Page 94 of Bear


Font Size:

She moved.

A slow grind of hips. A ripple of muscle. Her body taking him in again and again, and her heart cracking wider with every stroke. He arched beneath her, his hands roaming her waist, her hips, up to cup her breasts, thumbs brushing her nipples in slow, worshipful circles.

He was so deep. So hard. So good.

Still, it wasn’t enough.

She wanted more. Not just of his body. Of his soul.

How could she even think about letting this man go?

How could she live in a world where he breathed, and she couldn’t have him?

Her past ached inside her. It controlled her, haunted her, shaped the cage she carried. She had run. She had vowed never to return. But this? This was more than she’d ever imagined.

This man.

This warrior who went to war not for glory, but to support his family. Who gave his mother a safe place to live. Who taught his brother the old ways and made room for new ones. Who carried his grandfather’s prayers like weapons and walked in silence not because he had nothing to say, but because what he said mattered.

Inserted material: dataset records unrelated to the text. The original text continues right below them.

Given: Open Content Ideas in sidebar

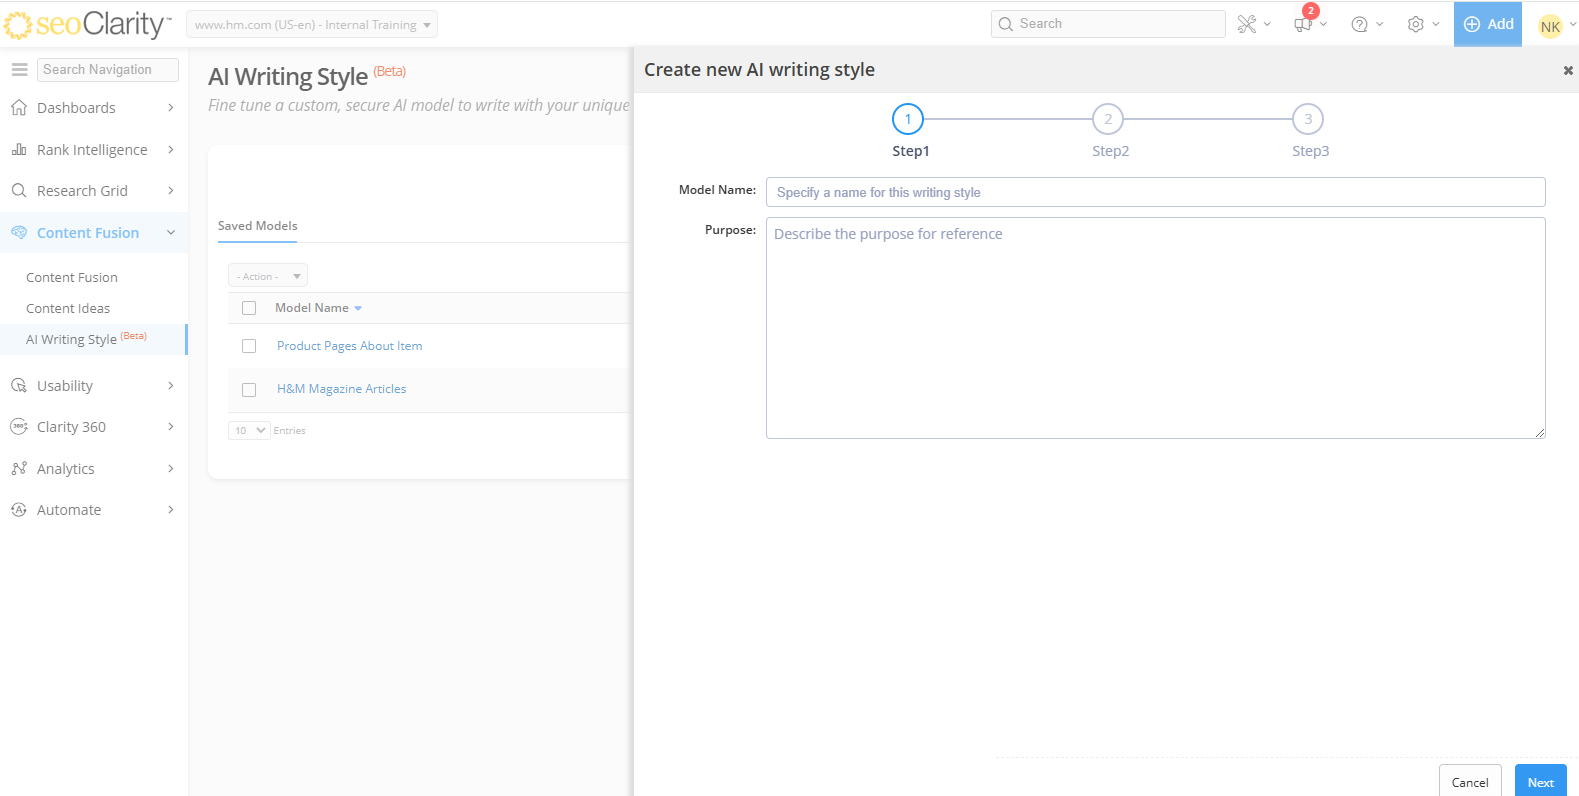Looking at the screenshot, I should pyautogui.click(x=68, y=309).

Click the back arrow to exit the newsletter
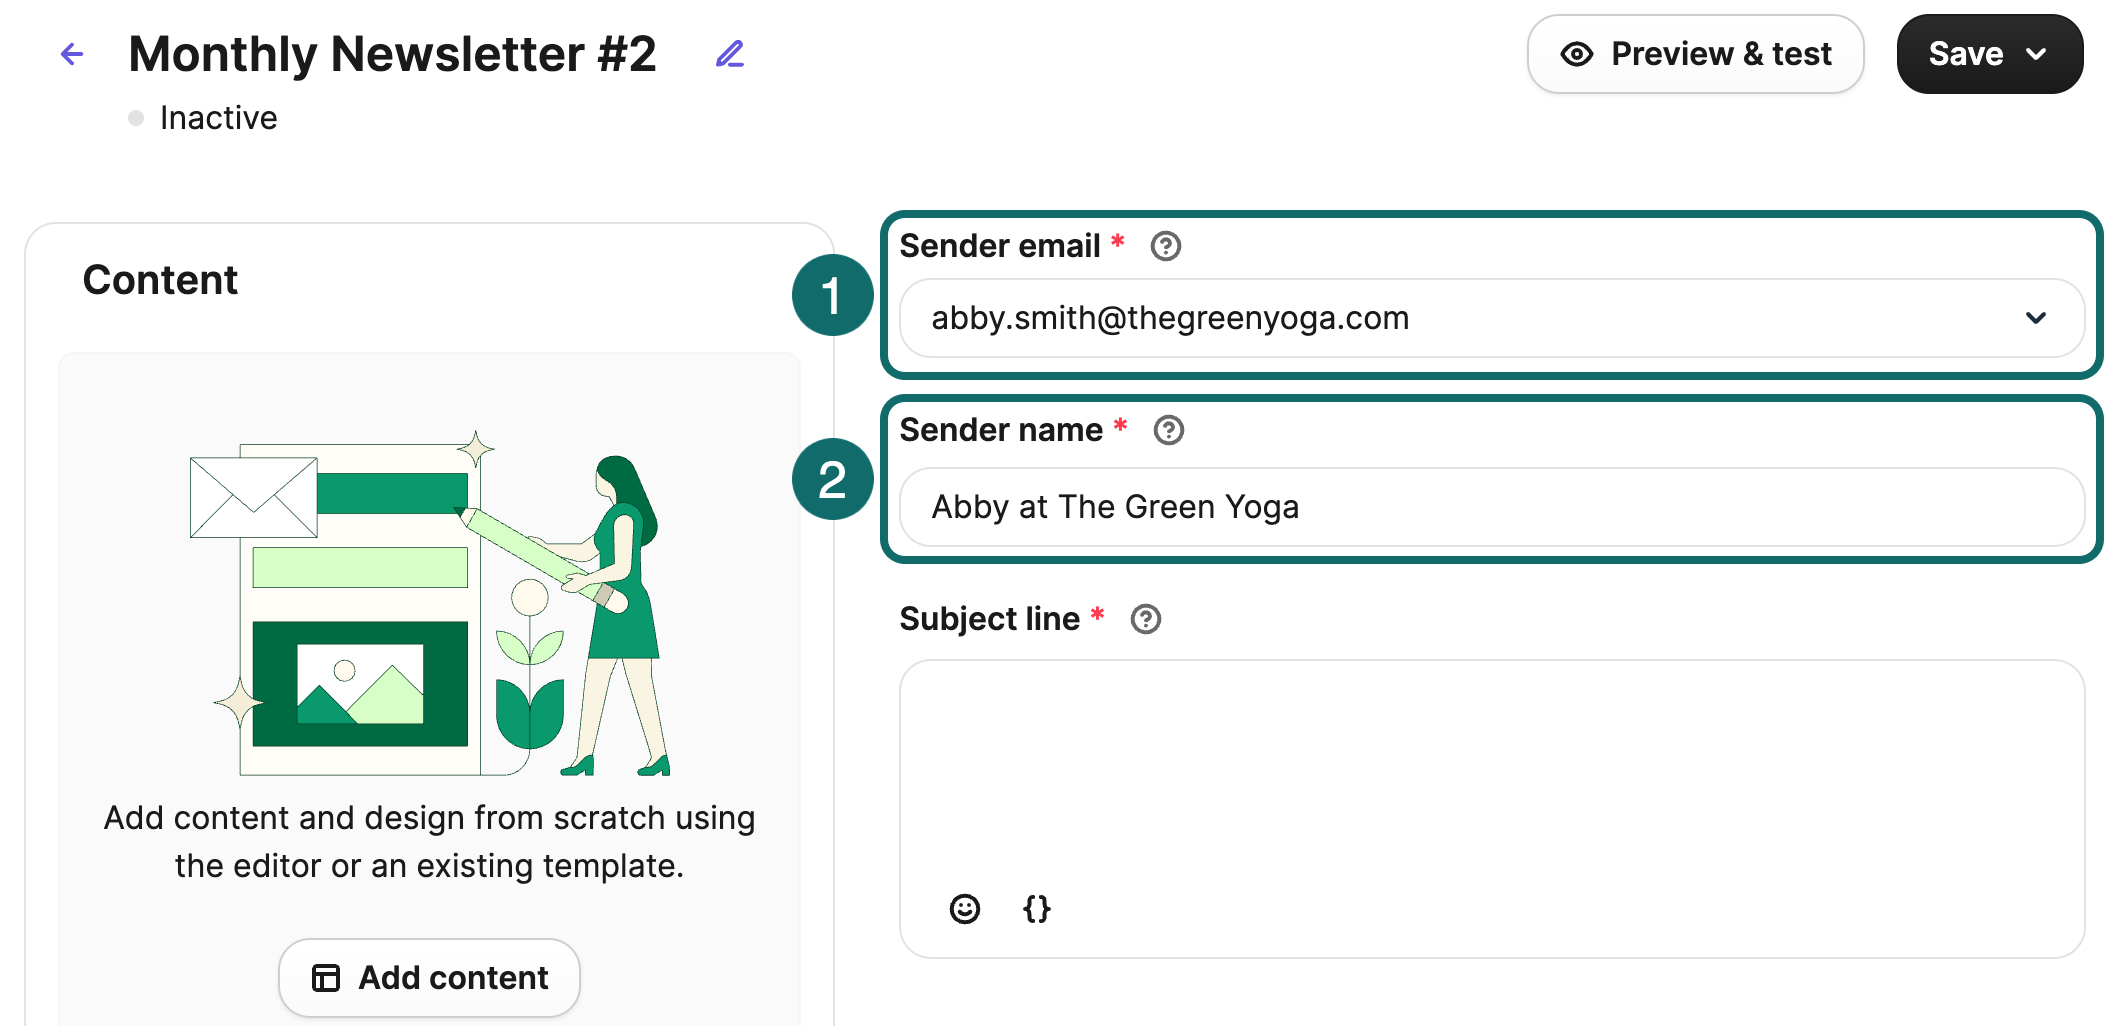[x=71, y=54]
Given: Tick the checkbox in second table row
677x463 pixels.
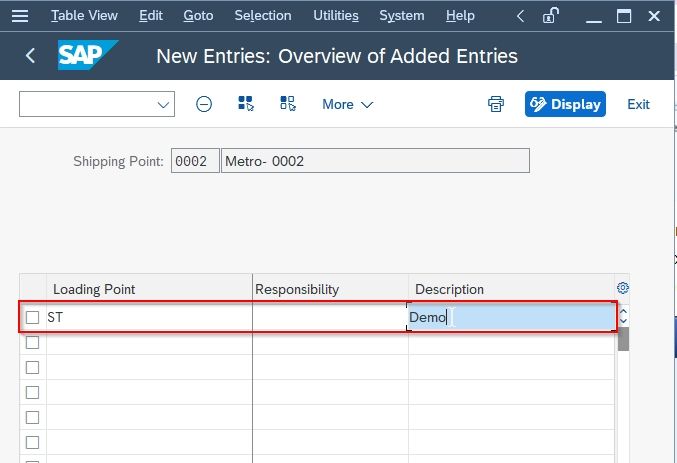Looking at the screenshot, I should click(x=32, y=342).
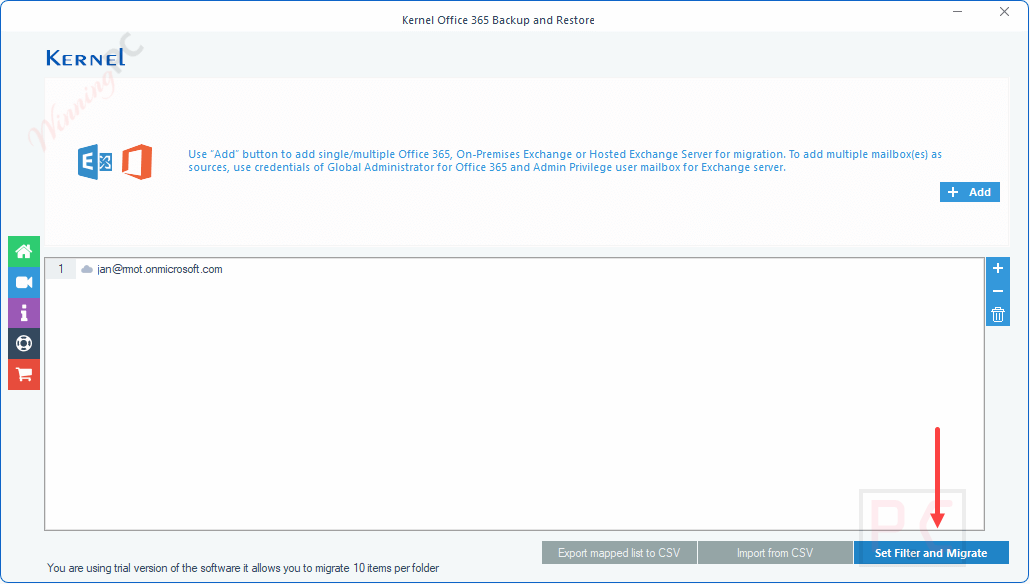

He was sacred masculinity. Grounded in responsibility. Steeped in spiritual strength. Woven into the earth like roots too deep to ever tear loose.

She moved faster, harder, her hands braced on his chest, sweat trailing down her spine.

He met her thrust for thrust, his jaw clenched, his gaze never leaving hers.

She fell for him in every thrust.

Every inch.

Every cry.

She fell for the way he wielded strength for the collective good. For his generosity. His quiet fire. His goddamned honor.

Tears blurred her vision.

She didn’t just want to fuck this man.

She wanted to keep him.

Her movements slowed, deepened. She rolled her hips, letting him feel every trembling ounce of her need, letting the rhythm carry her higher. In that motion, the truth built behind her ribs like a storm.

They weren’t just fire and flesh.

They were two halves of a sacred whole.

Ancestors help her, she wanted to be worthy of such a man.

Could she find the courage to go home for him?

Could she face the ruins of her childhood, the shattered pieces of her faith, the guilt of losing Taryn, the shame of abandoning the path?

Could she fit those pieces back together and make them mean something?

If she wanted Bear, she had to go home.

If she wanted to heal, she had to go home.